[llvm] r328113 - [Hexagon] Eliminate subregisters from PHI nodes before pipelining

Wed Mar 21 09:45:22 PDT 2018

Obviously not [Hexagon], but [Pipeliner]...  :|

-K

On 3/21/2018 11:39 AM, Krzysztof Parzyszek via llvm-commits wrote:
> Author: kparzysz
> Date: Wed Mar 21 09:39:11 2018
> New Revision: 328113
> 
> URL: http://llvm.org/viewvc/llvm-project?rev=328113&view=rev
> Log:
> [Hexagon] Eliminate subregisters from PHI nodes before pipelining
> 
> The pipeliner needs to remove instructions from the SlotIndexes
> structure when they are deleted. Otherwise, the SlotIndexes map
> has stale data, and an assert will occur when adding new
> instructions.
> 
> This patch also changes the pipeliner to make the back-edge of
> a loop carried dependence 1 cycle. The 1 cycle latency is added
> to the anti-dependence that represents the back-edge. This
> changes eliminates a couple of hacks added to the pipeliner to
> handle the latency of the back-edge. It is needed to correctly
> pipeline the test case for the sub-register elimination pass.
> 
> Modified:
>      llvm/trunk/lib/CodeGen/MachinePipeliner.cpp
>      llvm/trunk/test/CodeGen/Hexagon/swp-prolog-phi.ll
> 
> Modified: llvm/trunk/lib/CodeGen/MachinePipeliner.cpp
> URL: http://llvm.org/viewvc/llvm-project/llvm/trunk/lib/CodeGen/MachinePipeliner.cpp?rev=328113&r1=328112&r2=328113&view=diff
> ==============================================================================
> --- llvm/trunk/lib/CodeGen/MachinePipeliner.cpp (original)
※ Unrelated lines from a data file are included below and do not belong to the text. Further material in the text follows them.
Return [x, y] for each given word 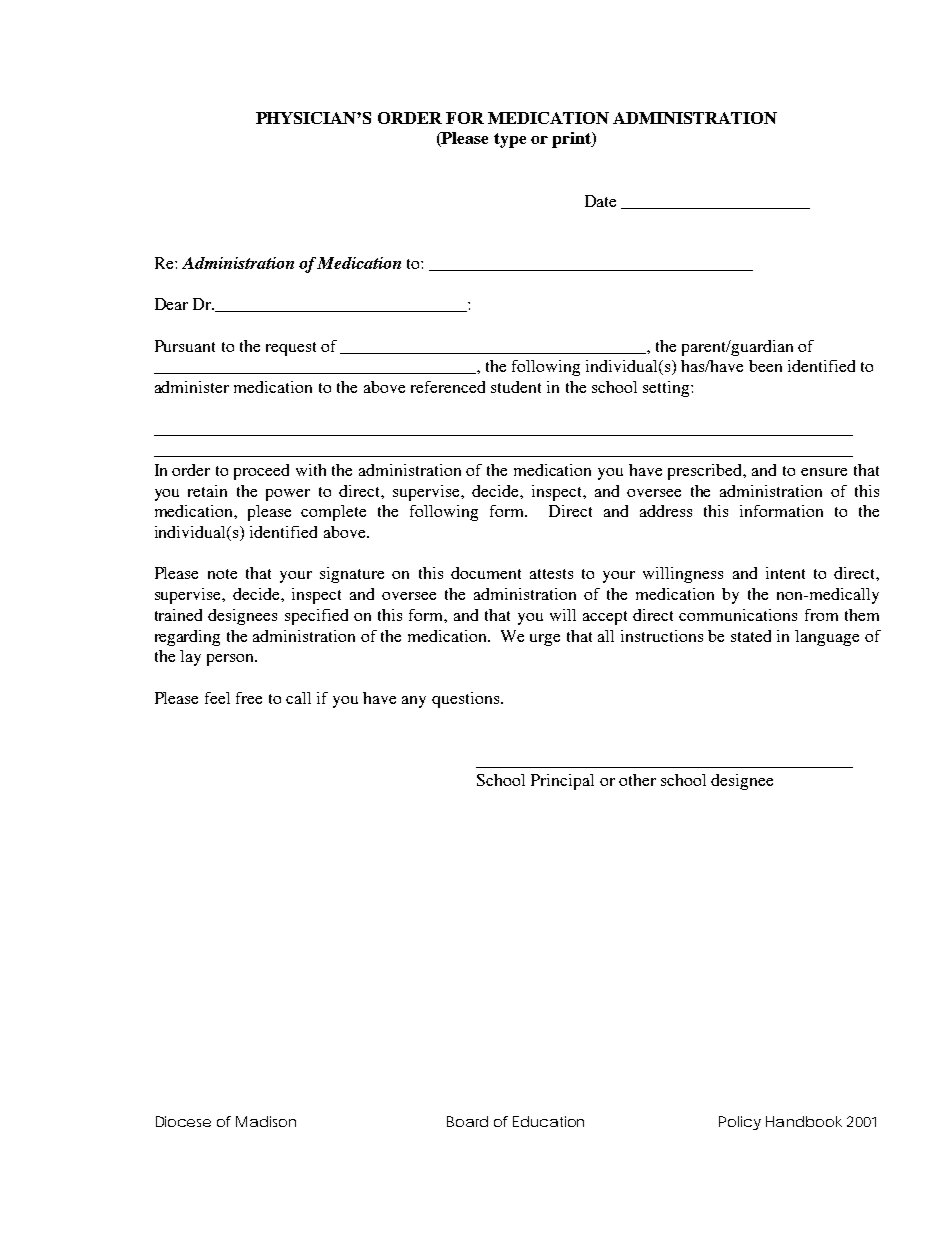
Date [600, 201]
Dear [171, 304]
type [510, 140]
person [231, 660]
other [637, 780]
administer [192, 387]
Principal [562, 782]
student [516, 387]
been [765, 366]
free [249, 698]
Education [548, 1121]
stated [751, 636]
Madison [266, 1121]
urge [545, 640]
> +++ llvm/trunk/lib/CodeGen/MachinePipeliner.cpp Wed Mar 21 09:39:11 2018
> @@ -218,6 +218,7 @@ public:
>     }
>   
>   private:
> +  void preprocessPhiNodes(MachineBasicBlock &B);
>     bool canPipelineLoop(MachineLoop &L);
>     bool scheduleLoop(MachineLoop &L);
>     bool swingModuloScheduler(MachineLoop &L);
> @@ -357,20 +358,6 @@ public:
>   
>     bool isLoopCarriedOrder(SUnit *Source, const SDep &Dep, bool isSucc = true);
>   
> -  /// The latency of the dependence.
> -  unsigned getLatency(SUnit *Source, const SDep &Dep) {
> -    // Anti dependences represent recurrences, so use the latency of the
> -    // instruction on the back-edge.
> -    if (Dep.getKind() == SDep::Anti) {
> -      if (Source->getInstr()->isPHI())
> -        return Dep.getSUnit()->Latency;
> -      if (Dep.getSUnit()->getInstr()->isPHI())
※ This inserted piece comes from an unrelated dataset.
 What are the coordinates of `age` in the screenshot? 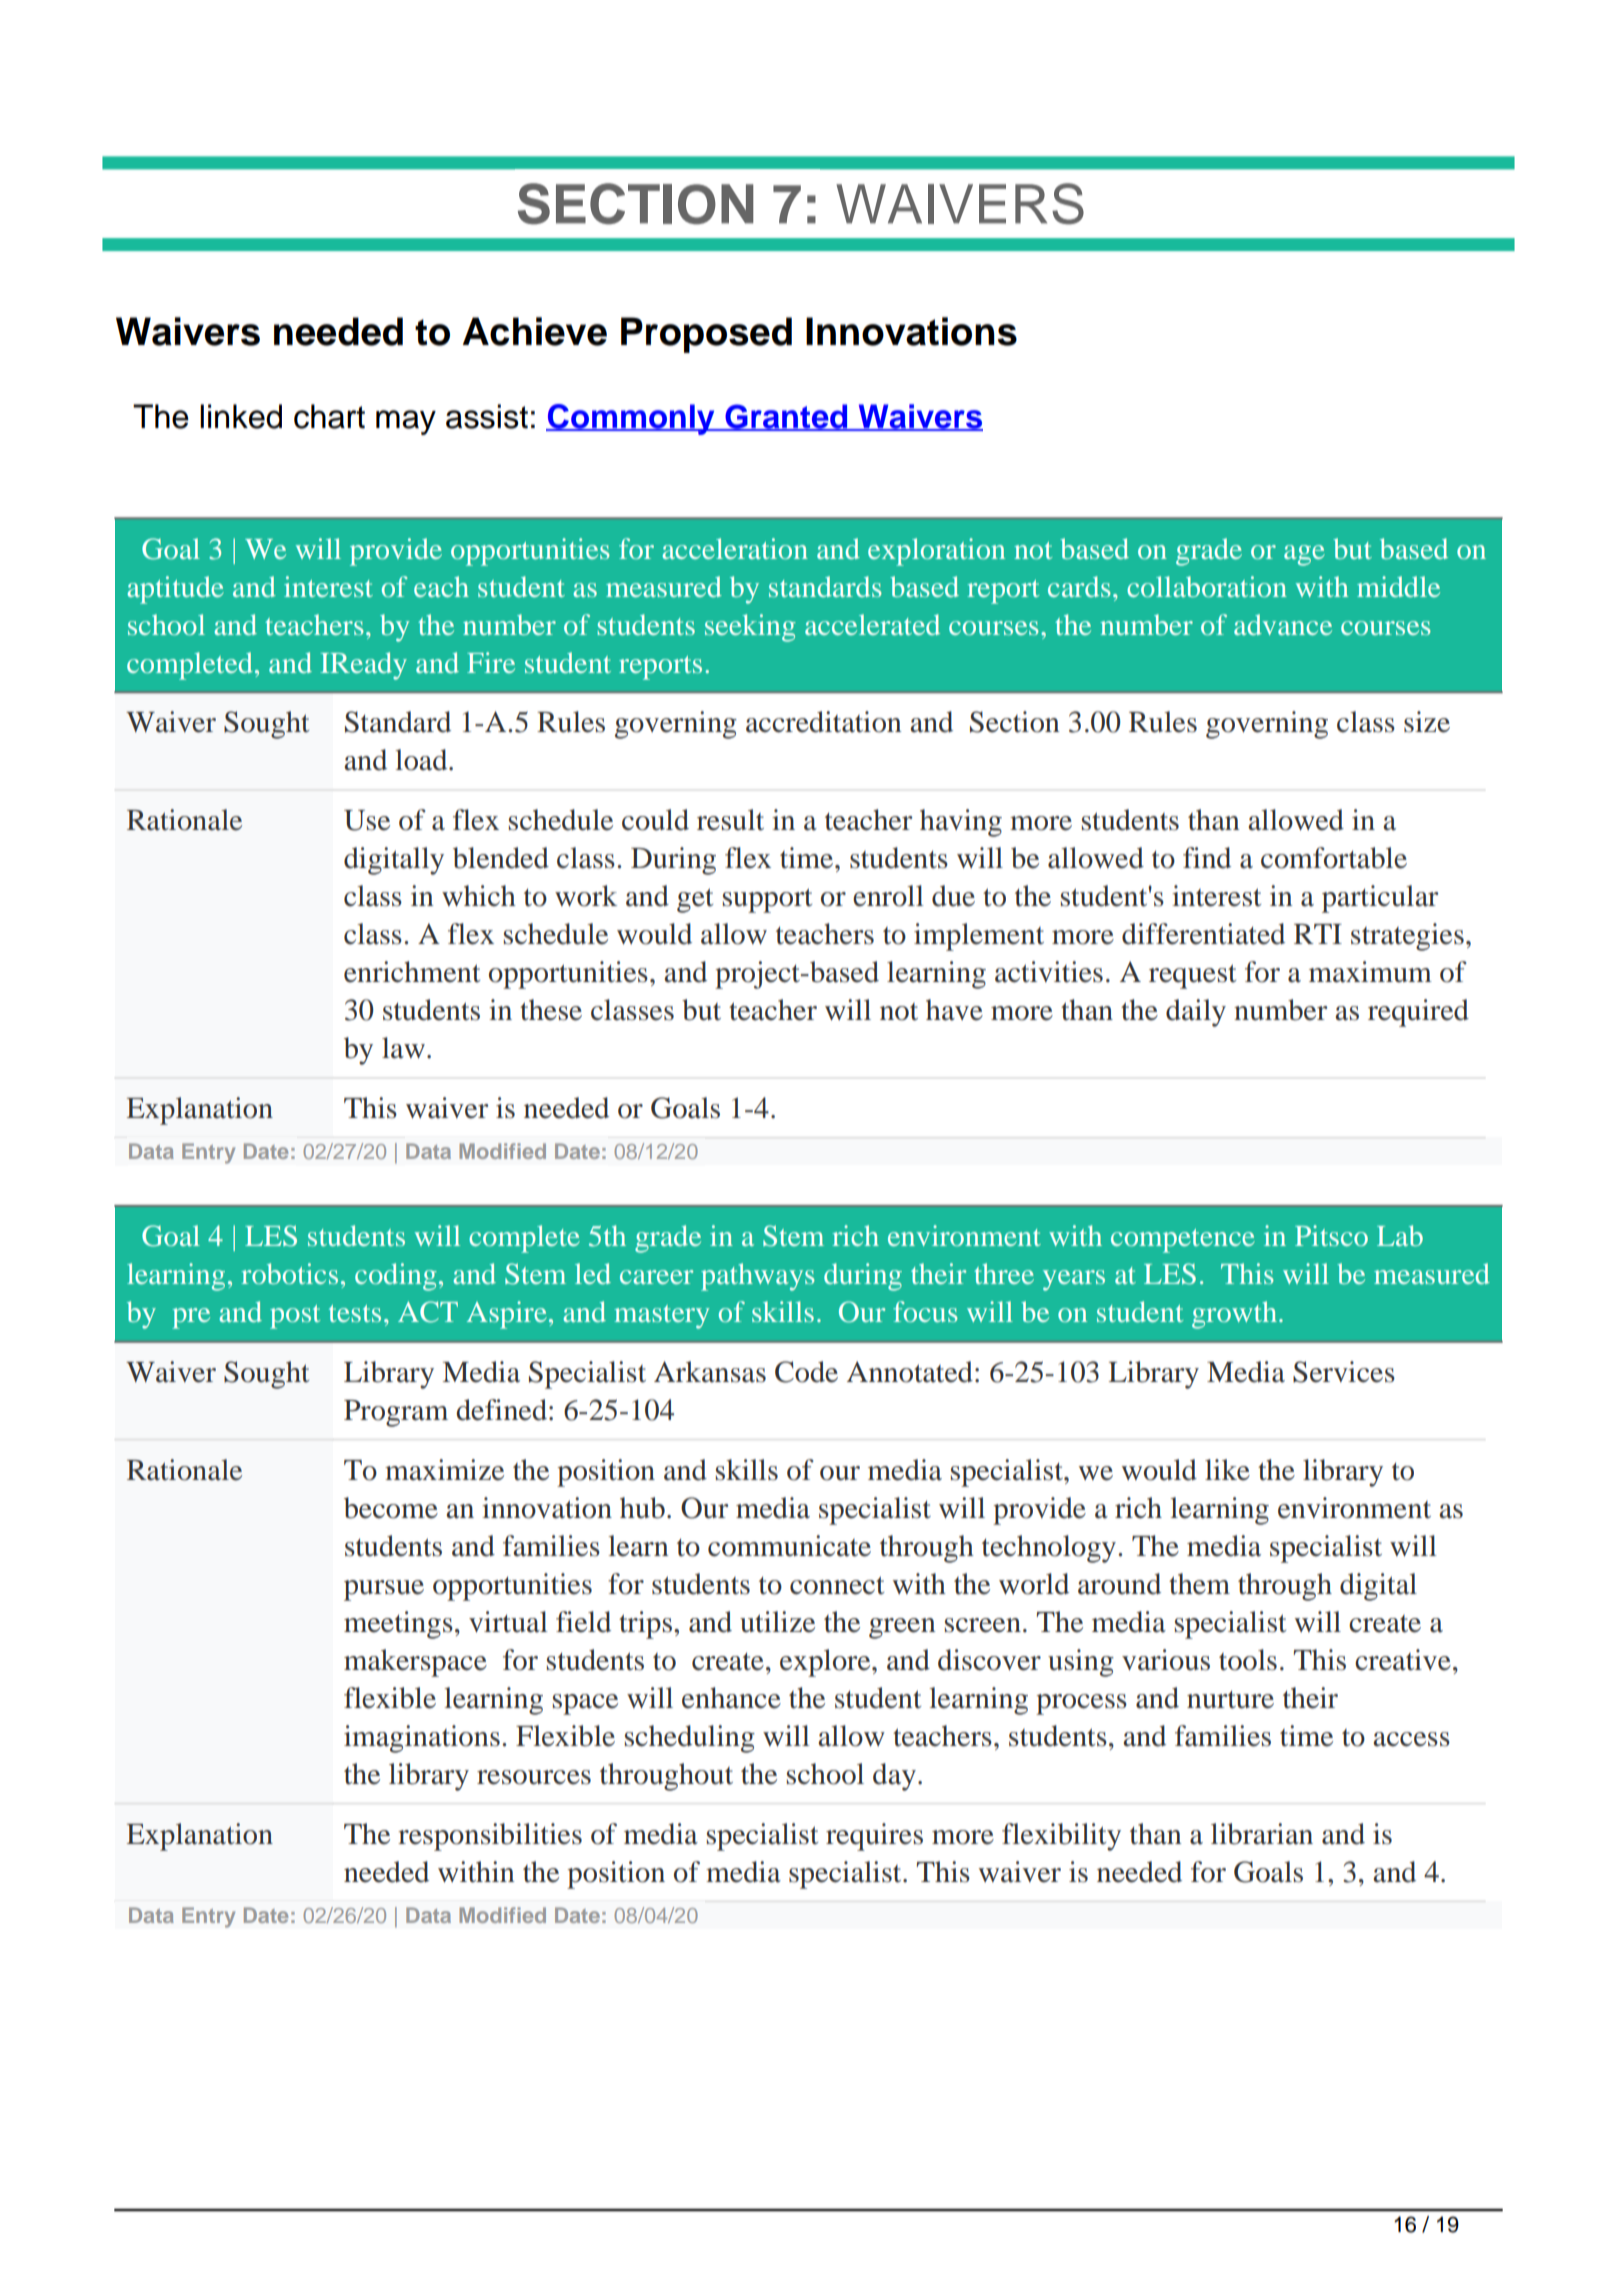 It's located at (1304, 555).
> -        return Source->Latency;
> -      return Dep.getLatency();
> -    }
> -    return Dep.getLatency();
> -  }
> -
>     /// The distance function, which indicates that operation V of iteration I
>     /// depends on operations U of iteration I-distance.
>     unsigned getDistance(SUnit *U, SUnit *V, const SDep &Dep) {
> @@ -484,12 +471,19 @@ class NodeSet {
>     int MaxDepth = 0;
>     unsigned Colocate = 0;
>     SUnit *ExceedPressure = nullptr;
> +  unsigned Latency = 0;
>   
>   public:
>     using iterator = SetVector<SUnit *>::const_iterator;
>   
>     NodeSet() = default;
> -  NodeSet(iterator S, iterator E) : Nodes(S, E), HasRecurrence(true) {}
> +  NodeSet(iterator S, iterator E) : Nodes(S, E), HasRecurrence(true) {
> +    Latency = 0;
> +    for (unsigned i = 0, e = Nodes.size(); i < e; ++i)
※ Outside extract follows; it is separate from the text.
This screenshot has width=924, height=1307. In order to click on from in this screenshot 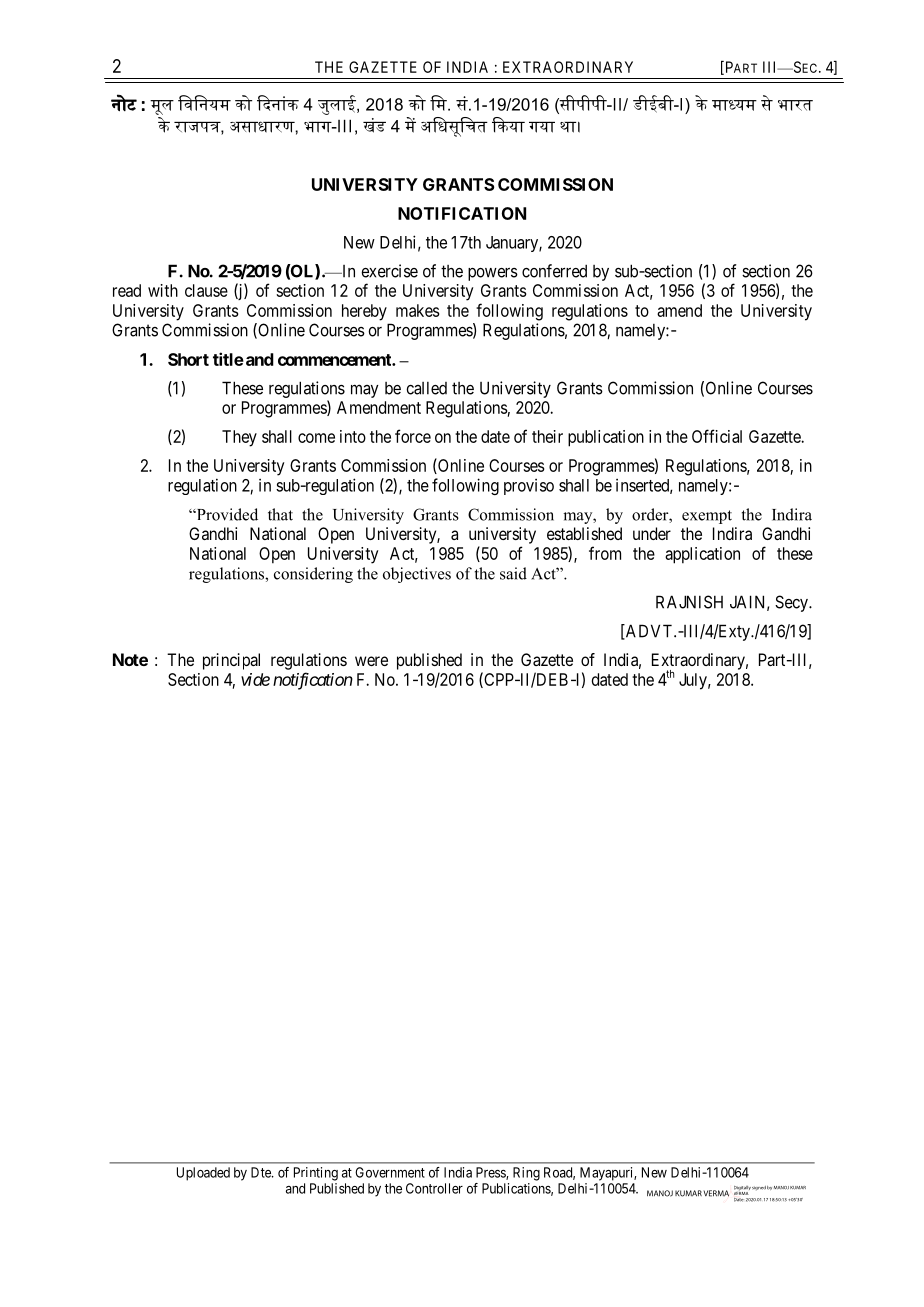, I will do `click(605, 553)`.
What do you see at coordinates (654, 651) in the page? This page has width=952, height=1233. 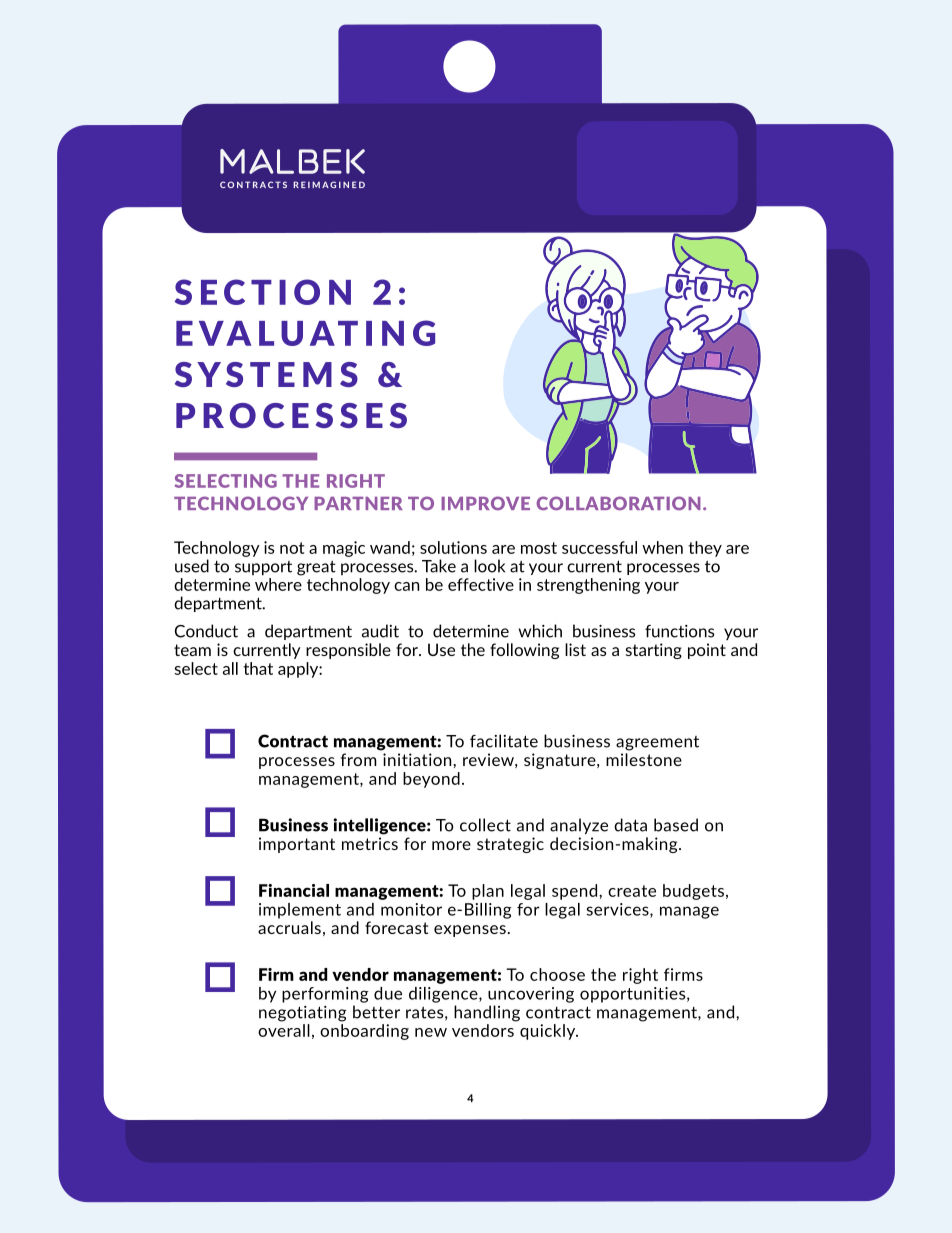 I see `starting` at bounding box center [654, 651].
> +      for (const SDep &Succ : Nodes[i]->Succs)
> +        if (Nodes.count(Succ.getSUnit()))
> +          Latency += Succ.getLatency();
> +  }
>   
>     bool insert(SUnit *SU) { return Nodes.insert(SU); }
>   
> @@ -820,18 +814,41 @@ bool MachinePipeliner::canPipelineLoop(M
>     if (!L.getLoopPreheader())
>       return false;
>   
> -  // If any of the Phis contain subregs, then we can't pipeline
> -  // because we don't know how to maintain subreg information in the
> -  // VMap structure.
> -  MachineBasicBlock *MBB = L.getHeader();
> -  for (auto &PHI : MBB->phis())
> -    for (unsigned i = 1; i != PHI.getNumOperands(); i += 2)
> -      if (PHI.getOperand(i).getSubReg() != 0)
> -        return false;
> -
> +  // Remove any subregisters from inputs to phi nodes.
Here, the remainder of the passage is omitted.